Diagnosis

A Diagnosis of the Church

The forces hindering mature, uncompromising faith.

The American church is not failing because Christians don't care about Scripture or doctrine. It is failing because it is being shaped by forces and conditions that bend its instincts away from faithful witness.

These forces distort the boundary between the church and the world, narrowing the church's perspective and inclining the church toward a different sacred-social order. As the church's perspective narrows, the authority of God's word is subverted and the ongoing communal work by which God's people acknowledge their mistakes and realign their lives with Scripture is disrupted.

The distortion is driven by three forces that pull the church toward one boundary failure or the other, and two conditions that make those forces harder to see and harder to resist.

Diagnosis at a glance

The three forces

01

Assimilation

Living on terms set by the surrounding culture.

The slow, largely unconscious process where the result is a faith that uses Christian vocabulary while operating on convictions about freedom, success, identity, and belonging for which Christ is unnecessary.

02

Fragmentation

The opposite overcorrection.

The boundary between the church and the world is fortified so narrowly that it leads to ecclesial fracture. Faithfulness is increasingly defined by a community's interpretive conclusions rather than by its commitment to Scripture's authority.

03

Transaction

The posture of self-preservation under market pressure.

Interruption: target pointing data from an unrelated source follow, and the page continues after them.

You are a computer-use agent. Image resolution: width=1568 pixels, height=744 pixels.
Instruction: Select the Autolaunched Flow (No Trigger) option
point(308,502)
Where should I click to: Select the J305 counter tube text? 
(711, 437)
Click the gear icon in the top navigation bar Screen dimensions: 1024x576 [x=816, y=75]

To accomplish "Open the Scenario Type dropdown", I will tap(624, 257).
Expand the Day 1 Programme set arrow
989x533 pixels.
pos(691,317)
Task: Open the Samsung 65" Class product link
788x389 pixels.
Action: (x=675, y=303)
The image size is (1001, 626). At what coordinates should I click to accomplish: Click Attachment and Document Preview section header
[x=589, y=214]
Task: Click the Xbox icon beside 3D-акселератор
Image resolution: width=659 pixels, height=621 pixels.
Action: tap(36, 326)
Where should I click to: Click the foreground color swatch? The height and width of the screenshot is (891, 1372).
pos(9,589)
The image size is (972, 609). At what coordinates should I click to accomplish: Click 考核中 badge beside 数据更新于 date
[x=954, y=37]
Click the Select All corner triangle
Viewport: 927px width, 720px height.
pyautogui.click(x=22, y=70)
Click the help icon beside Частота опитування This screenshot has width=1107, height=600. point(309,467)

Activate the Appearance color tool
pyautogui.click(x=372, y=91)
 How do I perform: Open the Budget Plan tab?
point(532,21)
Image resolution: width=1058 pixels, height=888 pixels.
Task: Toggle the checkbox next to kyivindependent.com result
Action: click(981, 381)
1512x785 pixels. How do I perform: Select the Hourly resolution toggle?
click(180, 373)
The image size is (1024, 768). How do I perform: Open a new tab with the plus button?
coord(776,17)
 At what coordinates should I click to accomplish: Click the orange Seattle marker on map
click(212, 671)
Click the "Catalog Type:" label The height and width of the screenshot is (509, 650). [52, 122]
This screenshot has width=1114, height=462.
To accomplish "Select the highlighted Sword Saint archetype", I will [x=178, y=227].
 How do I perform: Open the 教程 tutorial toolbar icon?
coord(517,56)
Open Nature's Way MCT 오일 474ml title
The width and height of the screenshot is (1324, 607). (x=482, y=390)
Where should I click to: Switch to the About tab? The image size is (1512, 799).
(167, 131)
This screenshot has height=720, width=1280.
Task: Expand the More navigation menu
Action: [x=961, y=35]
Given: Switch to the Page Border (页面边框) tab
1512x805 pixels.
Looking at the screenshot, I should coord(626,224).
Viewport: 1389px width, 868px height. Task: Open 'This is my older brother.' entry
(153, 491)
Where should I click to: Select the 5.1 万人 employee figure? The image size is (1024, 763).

Institutions and individuals organize their work around a particular audience and donor base. Faithfulness becomes whatever sustains the work, rather than the work being whatever sustains faithfulness.

The two conditions

04

Inversion

When settled conclusions govern the reading of Scripture.

Communities close interpretive questions prematurely. The position takes the place of the authoritative text. The community stops being formed by Scripture and starts using Scripture to defend what it has already decided.

05

Amplification

What digital technology does to the other pressures.

Platforms reward speed, certainty, and emotional intensity. The deepest problem is misformation: the slow reshaping of habits, instincts, and theological reflexes at a pace that bypasses communal practices.

Why this diagnosis matters

These five pressures cannot be addressed individually because each one reinforces the others. A church that resists assimilation by fragmenting has not solved the underlying problem, nor has a church that resists transaction by inverting its preferred reading of Scripture. And every response to the pressures is itself amplified, accelerated, and distorted by the environment in which it now takes place.

The pressures interrupt the ongoing communal practice under Scripture's authority that is constitutive of the church's life. The response cannot be more reactive content. It has to be the slow restoration of practices that address how Christians are being shaped while addressing what they are being told.

The response

The Thinking Christian Framework is a theological method for forming the habits of perception, reasoning, and discernment that faithful Christian life requires under these conditions. It is not a defense against culture. It is a way of being formed, within the body of Christ, into Christians who can respond to God from within any situation rather than react to situations as if God were absent.